Stored items
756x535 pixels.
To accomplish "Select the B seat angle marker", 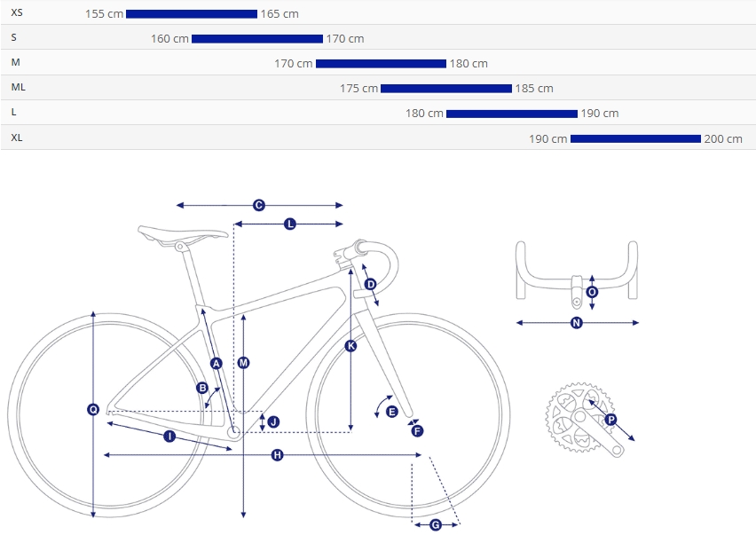I will tap(202, 388).
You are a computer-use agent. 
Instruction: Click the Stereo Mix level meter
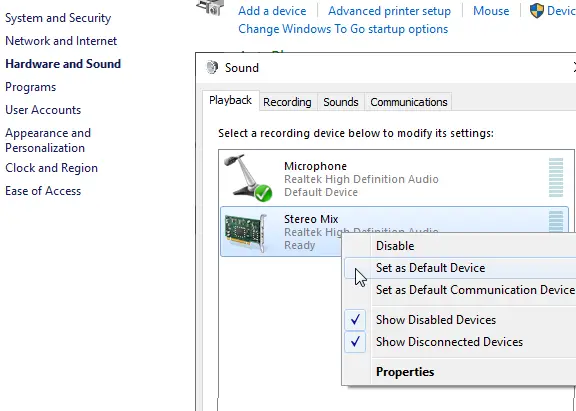pyautogui.click(x=555, y=221)
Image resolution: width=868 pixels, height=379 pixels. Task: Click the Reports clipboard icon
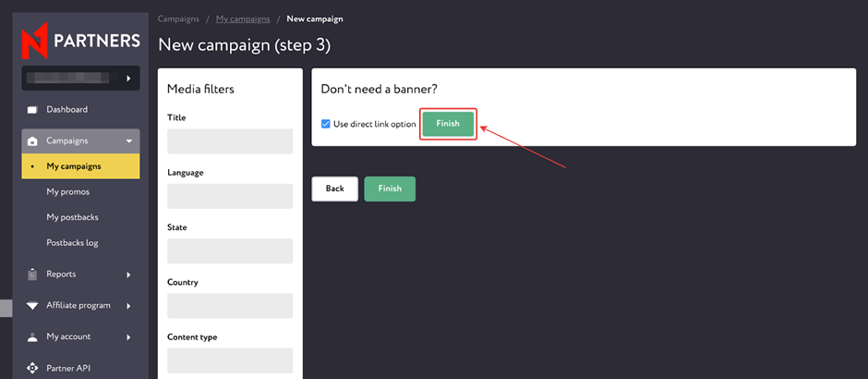coord(33,275)
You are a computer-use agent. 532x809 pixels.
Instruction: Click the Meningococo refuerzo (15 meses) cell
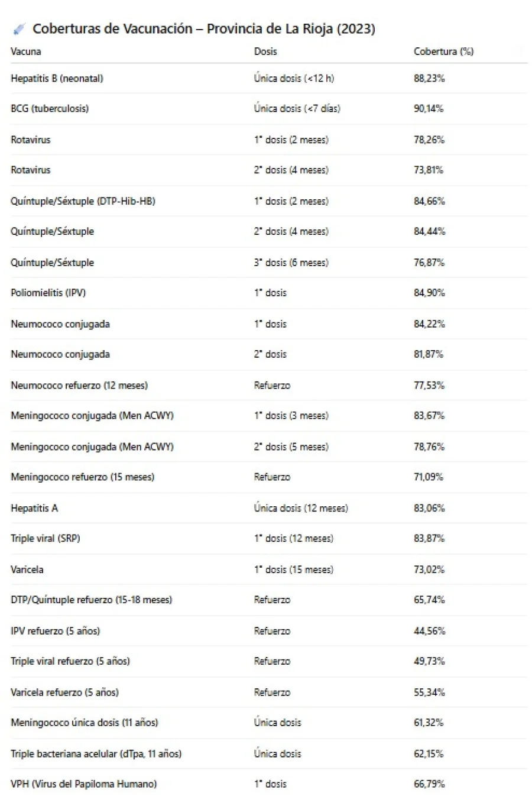[x=82, y=477]
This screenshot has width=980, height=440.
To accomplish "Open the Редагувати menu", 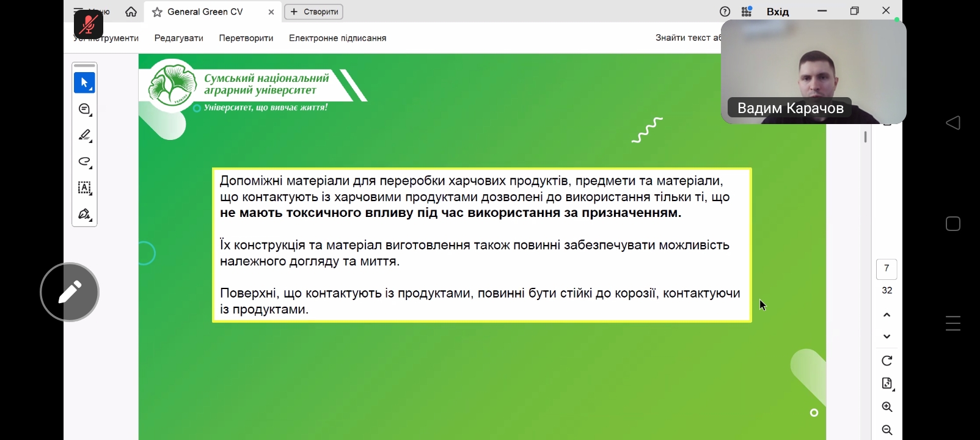I will point(178,38).
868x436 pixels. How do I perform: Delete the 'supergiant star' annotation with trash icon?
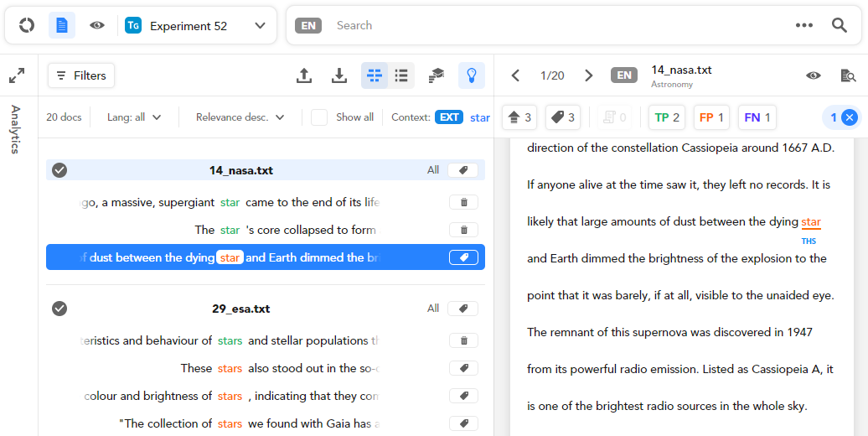point(463,202)
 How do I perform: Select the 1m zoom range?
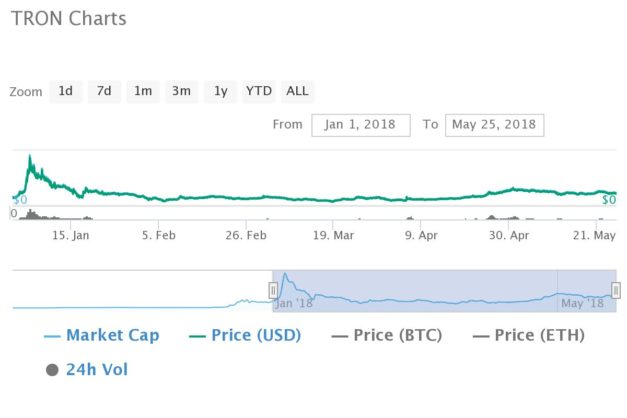point(143,91)
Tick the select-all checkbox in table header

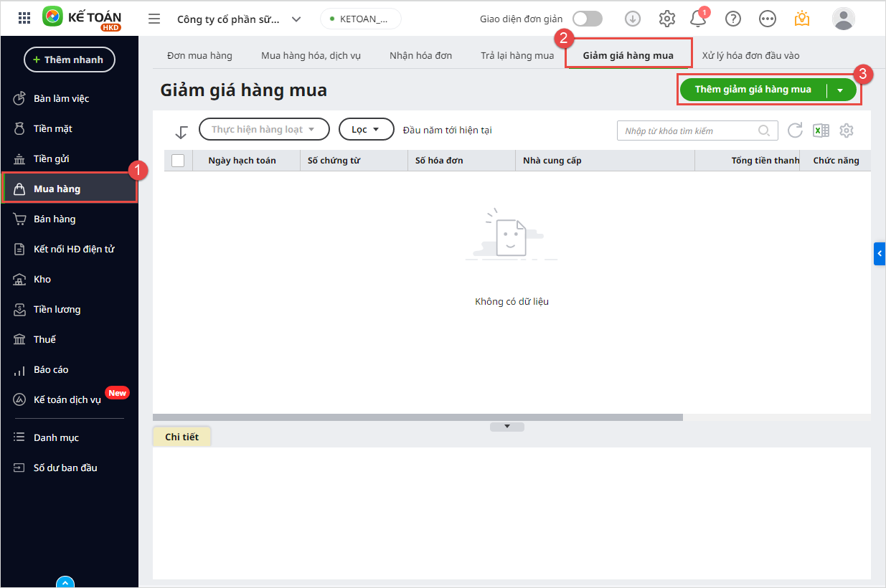coord(178,161)
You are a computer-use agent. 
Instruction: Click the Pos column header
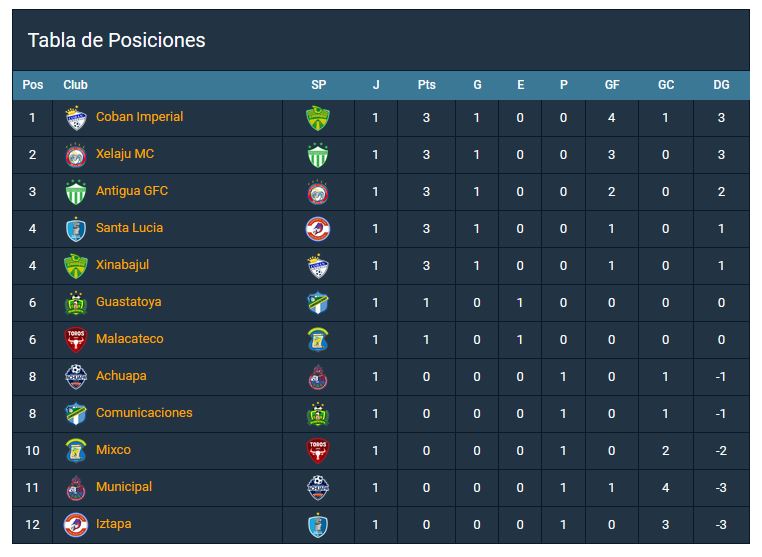pos(33,85)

▸ **ACTIVITY**
With the pictures left out, copy exactly the lines above from the line containing "How do I perform: Select the 1m zoom range?" through the last line of the entries.

▸ **SOLUTION**
 How do I perform: Select the 1m zoom range?
point(143,91)
Tick the select-all checkbox in table header

coord(178,161)
You are a computer-use agent. 
Instruction: Click the Pos column header
pos(33,85)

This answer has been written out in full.